IMMU-18. GLIOBLASTOMA-DERIVED EXTRACELLULAR VESICLES INDUCE DRAMATIC CHANGES IN THE TRANSCRIPTOMIC LANDSCAPE OF MONOCYTES

Abstract

Abstract Glioblastoma (GBM) is the most common and deadly primary brain tumor. Novel therapeutic strategies are urgently needed to improve outcomes, but a number of disease-specific barriers pose challenges to innovation. Tumor-mediated immunosuppression is one such hurdle, and a growing body of evidence suggests that GBM-derived extracellular vesicles (EVs) play an important role in host immunosuppression. GBM-derived EVs have been shown to induce the formation of immunosuppressive monocytes, including myeloid-derived suppressor cells. Work by our group and others has increasingly shown that these immunosuppressive monocytes are a heterogenous group, and that many constellations of surface markers are inadequate to capture the changes wrought by EVs. In order to better understand the effects of GBM-EVs on monocytes, we conducted RNA-seq analysis on monocytes collected from four healthy donors treated with GBM-derived EVs harvested by ultracentrifugation from the patient-derived BT116 cell line. Following 72h of EV conditioning, total RNA was harvested from treated monocytes and untreated controls. RNA-seq was performed using the Illumina HiSeq4000 platform with paired end index reads. Analysis was performed using RNA STAR and the hg19 ENCODE reference sequence. Differential expression analysis was performed using DESeq2. Genes with a false-discovery rate (FDR)-corrected P value < 0.05 and a log2 fold-change value of >|1| were considered significantly different between groups. Pathway analysis was performed using ClueGO in Cytoscape (GO term fusion on, p< 0.05).
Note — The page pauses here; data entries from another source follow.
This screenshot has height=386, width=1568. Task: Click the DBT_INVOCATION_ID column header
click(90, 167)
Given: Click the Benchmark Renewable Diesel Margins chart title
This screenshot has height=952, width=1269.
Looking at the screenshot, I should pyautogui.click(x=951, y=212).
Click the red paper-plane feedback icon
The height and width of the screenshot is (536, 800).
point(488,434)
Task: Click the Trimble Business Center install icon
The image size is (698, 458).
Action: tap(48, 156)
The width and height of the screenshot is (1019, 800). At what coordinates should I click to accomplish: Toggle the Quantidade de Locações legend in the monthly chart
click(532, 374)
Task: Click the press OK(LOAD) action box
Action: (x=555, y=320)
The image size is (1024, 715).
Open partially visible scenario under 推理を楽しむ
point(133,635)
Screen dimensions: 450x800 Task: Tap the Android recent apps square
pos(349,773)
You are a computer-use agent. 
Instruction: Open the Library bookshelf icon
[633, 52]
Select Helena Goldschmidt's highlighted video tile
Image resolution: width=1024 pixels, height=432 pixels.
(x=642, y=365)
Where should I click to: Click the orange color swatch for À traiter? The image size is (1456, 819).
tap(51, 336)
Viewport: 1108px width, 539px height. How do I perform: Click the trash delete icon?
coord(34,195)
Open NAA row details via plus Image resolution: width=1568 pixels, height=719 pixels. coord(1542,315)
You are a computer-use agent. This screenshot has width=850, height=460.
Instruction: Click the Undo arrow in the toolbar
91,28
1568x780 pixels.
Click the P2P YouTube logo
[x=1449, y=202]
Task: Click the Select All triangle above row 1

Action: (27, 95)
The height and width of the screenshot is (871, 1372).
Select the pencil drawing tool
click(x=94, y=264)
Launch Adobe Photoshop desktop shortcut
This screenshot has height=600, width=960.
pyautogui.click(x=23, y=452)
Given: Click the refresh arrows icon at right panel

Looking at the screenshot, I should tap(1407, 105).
Unsupervised clustering analysis of the top 500 most differentially-expressed genes demonstrated grouping of BT116 EV-treated monocytes together versus untreated monocytes. Pathway analysis upregulated genes in pathways important for heparan sulfate proteoglycan synthesis and cholesterol synthesis, which could potentially point to positive regulation of EV uptake. Downregulated pathways included regulation of T cell differentiation and chemoattractant activity, underscoring the induction of a potentially immunosuppressive phenotype by GBM-derived EVs.